Posted November 15, 2012 by Edward Boff in DVD/Blu-ray
 
 

Gremlins


By Edward Boff – Odd to think that a film that makes so much of its Christmas setting was originally released in cinemas as a summer blockbuster.

By – Edward Boff

Odd to think that a
film that makes so much of its Christmas setting was originally released in
cinemas as a summer blockbuster.

Yet in the 28 years since its first release, Gremlins has gone on to be for many an alternative Christmas
treat. Part of that undoubtedly
comes from it coming right as the home video age was getting into full swing,
enabling fans to watch it at the most appropriate time of the year. Now it’s getting a limited cinema
rerelease. But how well does this
80s icon hold up?

Billy Peltzer’s (Zach
Galligan
) just gotten an early Christmas gift; a Mogwai, a strange (and
utterly adorable!) creature his father (Hoyt
Axton
) found in strange old shop.
However, to care for a Mogwai, three rules must be followed; keep them
out of bright light, don’t get them wet and never, ever, feed them after
midnight. When these rules are
broken, it leads to a Christmas the little town of Kingston Falls will never
forget!

It’s a childhood favourite for most of us, so the main
question here is, what’s it like coming back to this film after so long? It’s really good actually. For those already with many fond
memories, you’ll see watching it this time something that a lot of Steven Spielberg productions from that
time did very well; foreshadowing.
It may surprise you to see how much of the early acts of the film are
there specifically to set up later gags and scares later on. There’re fairly obvious ones, like the
stuff Gizmo watches on TV and more subtle ones, like some of the details of the
Peltzer’s kitchen. Back to the Future did the same thing
to an even greater degree. This
fresh look can make one appreciate what a smart screenplay it really is.

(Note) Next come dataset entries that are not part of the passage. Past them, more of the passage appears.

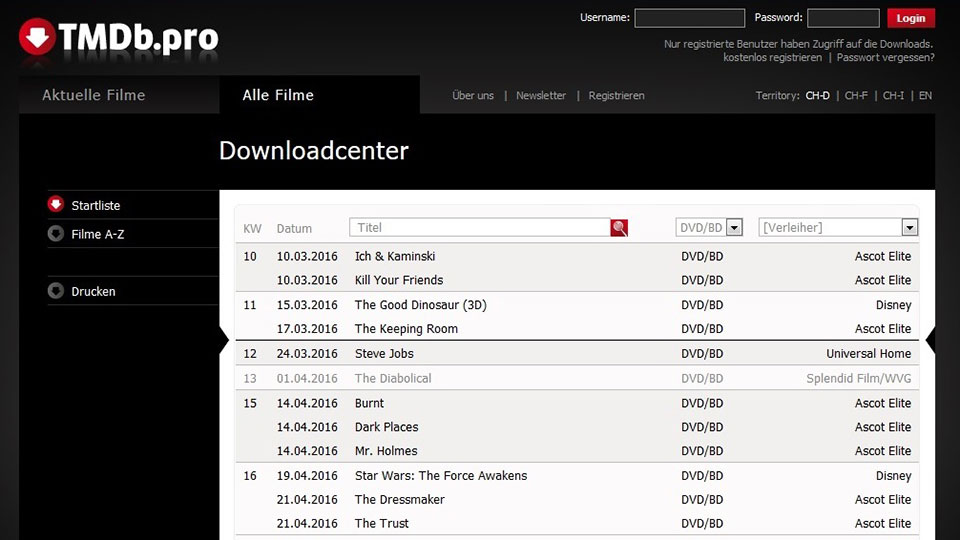Focus the Username input field

689,18
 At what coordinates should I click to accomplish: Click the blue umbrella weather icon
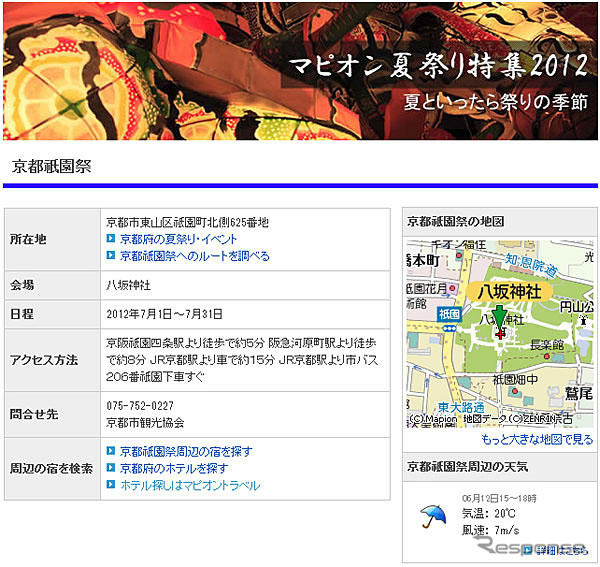pyautogui.click(x=431, y=516)
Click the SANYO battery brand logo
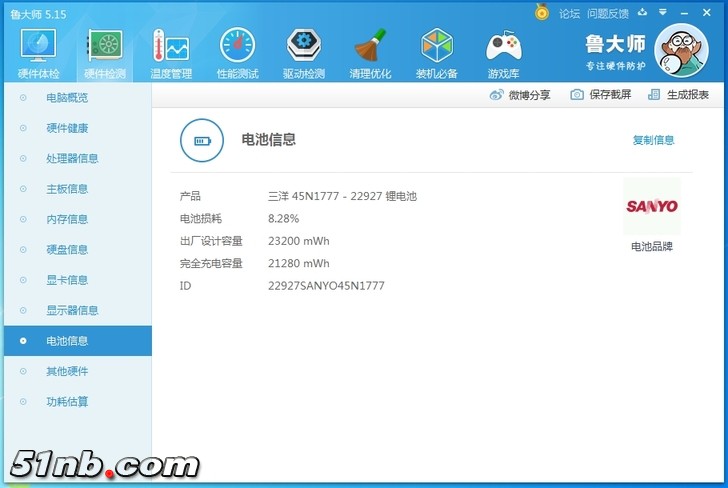This screenshot has width=728, height=488. (x=651, y=206)
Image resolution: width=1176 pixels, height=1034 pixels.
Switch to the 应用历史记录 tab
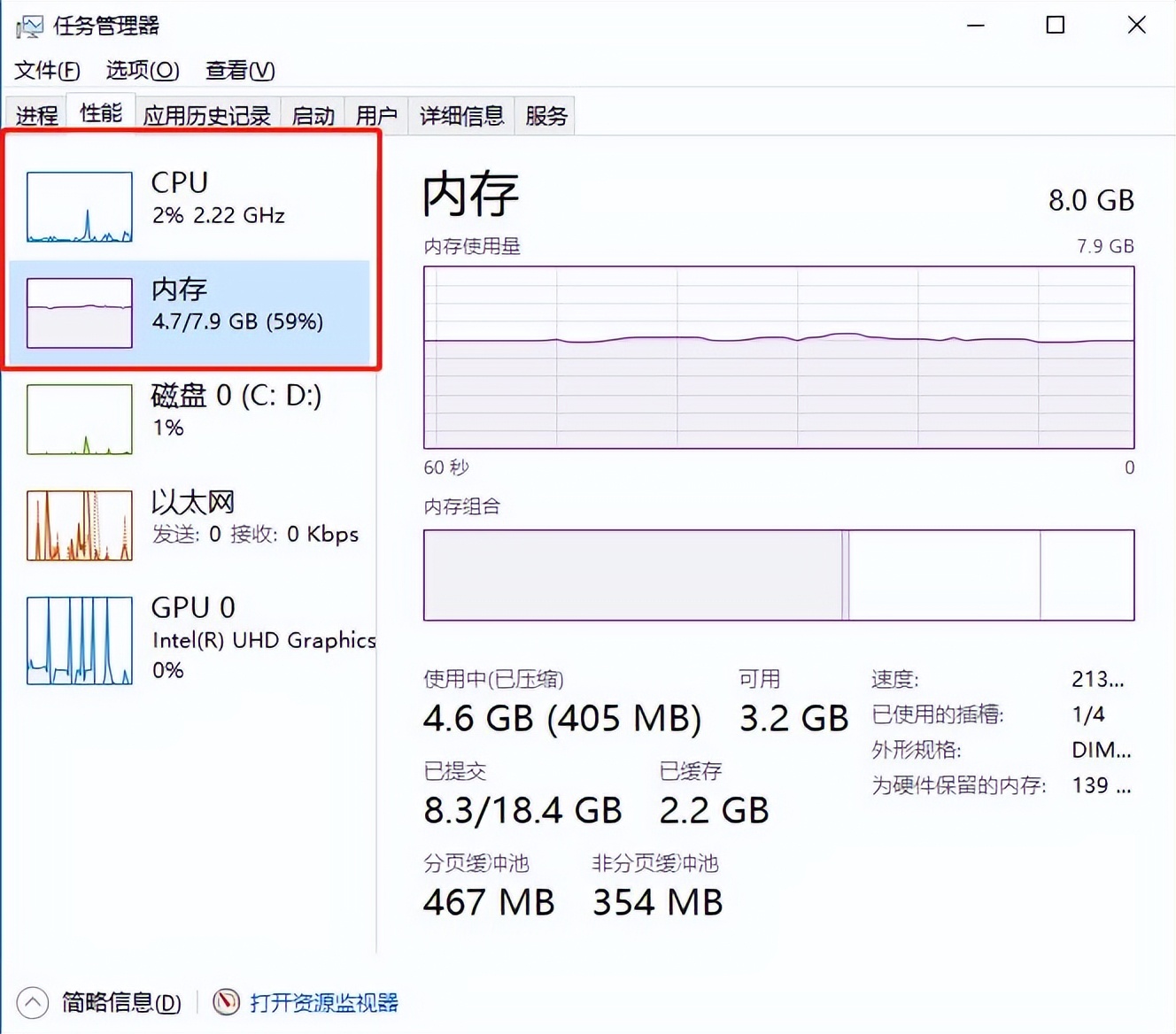point(207,116)
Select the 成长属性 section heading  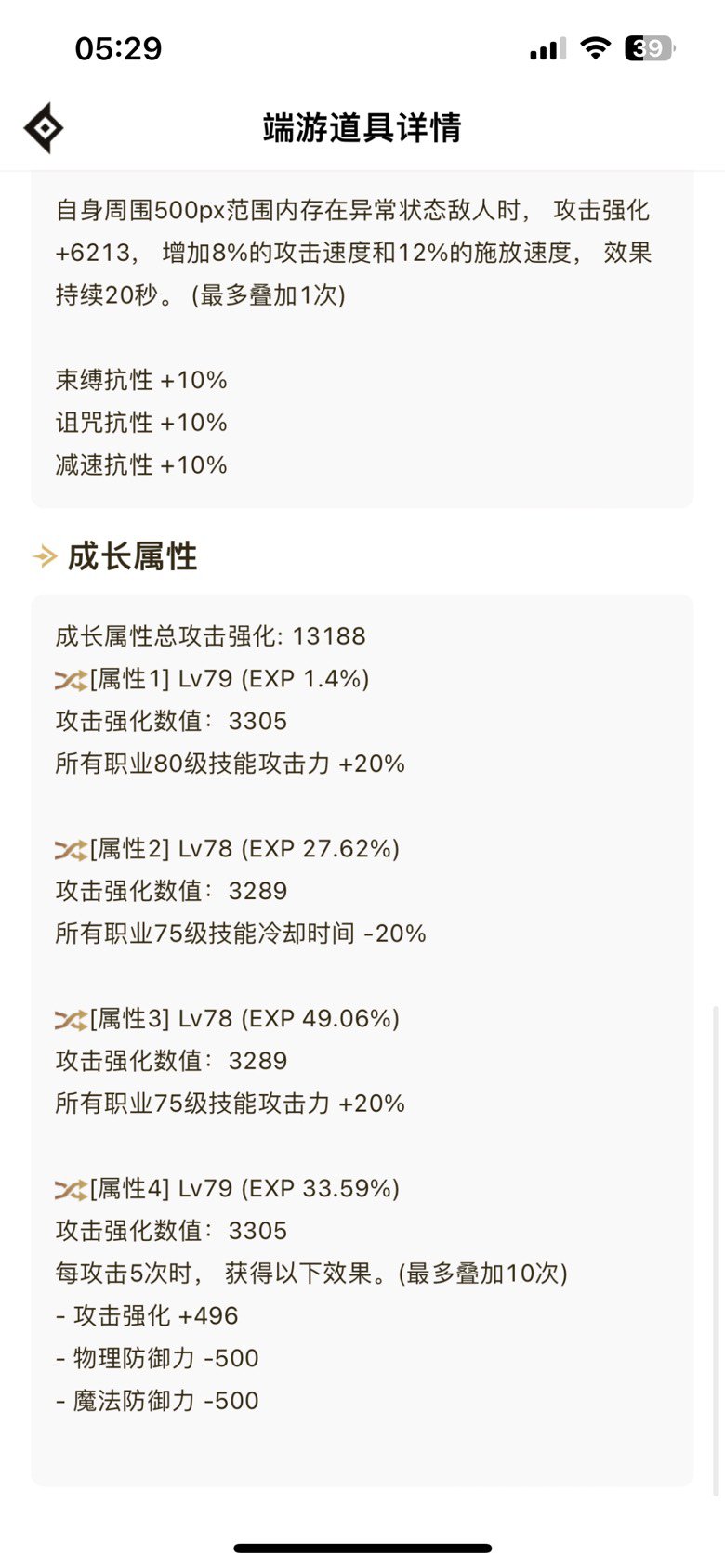[x=132, y=556]
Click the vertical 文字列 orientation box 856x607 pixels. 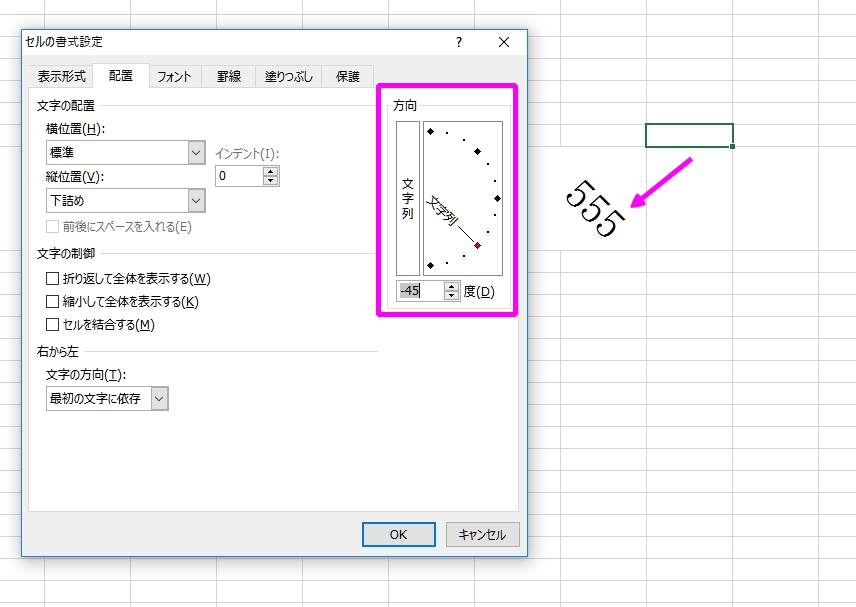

Then there’s the matter of seeing it on the big screen. The restored print for the film is
excellent, seeming very natural, with the level of grain and detail to be
expected of a film of this age.
The dividing line between a really good film and a great film is in the
little details and this print allows you to notice every one. Joe
Dante
has always made sure his films were packed with little references and
shout-outs to other works, and Gremlins is no different. Again, most of these you don’t have to
be a massive film buff to spot, but others you’d only catch seeing it on a very
big screen, such as some nods to Dante’s last feature The Howling and, in one special effects sequence, a copy of
Fangoria magazine nearby. Going
in, trying to spot all of these, does add an extra layer to proceedings.

Finally, of special note is the sound mix. The cherry on the cake for this film is
the soundtrack by Jerry Goldsmith
(the main theme will never leave your head EVER) and the sound effects. Gizmo wouldn’t be nearly as endearing a
character without Howie Mandel‘s
voice work and the manic laughter of the creatures themselves (as well as some
appropriate Looney Tunes-esque effects) really sells them. These are all brought to the fore in a
full, crisp, surround-sound mix.

However familiar you may all be with Gremlins from wearing
out the VHS as a kid, seeing it on a big screen is still a must-see experience
this festive period. For those who
haven’t seen it already, now’s the perfect chance to experience this not-so-happy
Holiday tale for yourself. The
dark comedy balanced with just the right level of horror, the puppet work, the
fun characters; this is a film that’s earned its reputation well!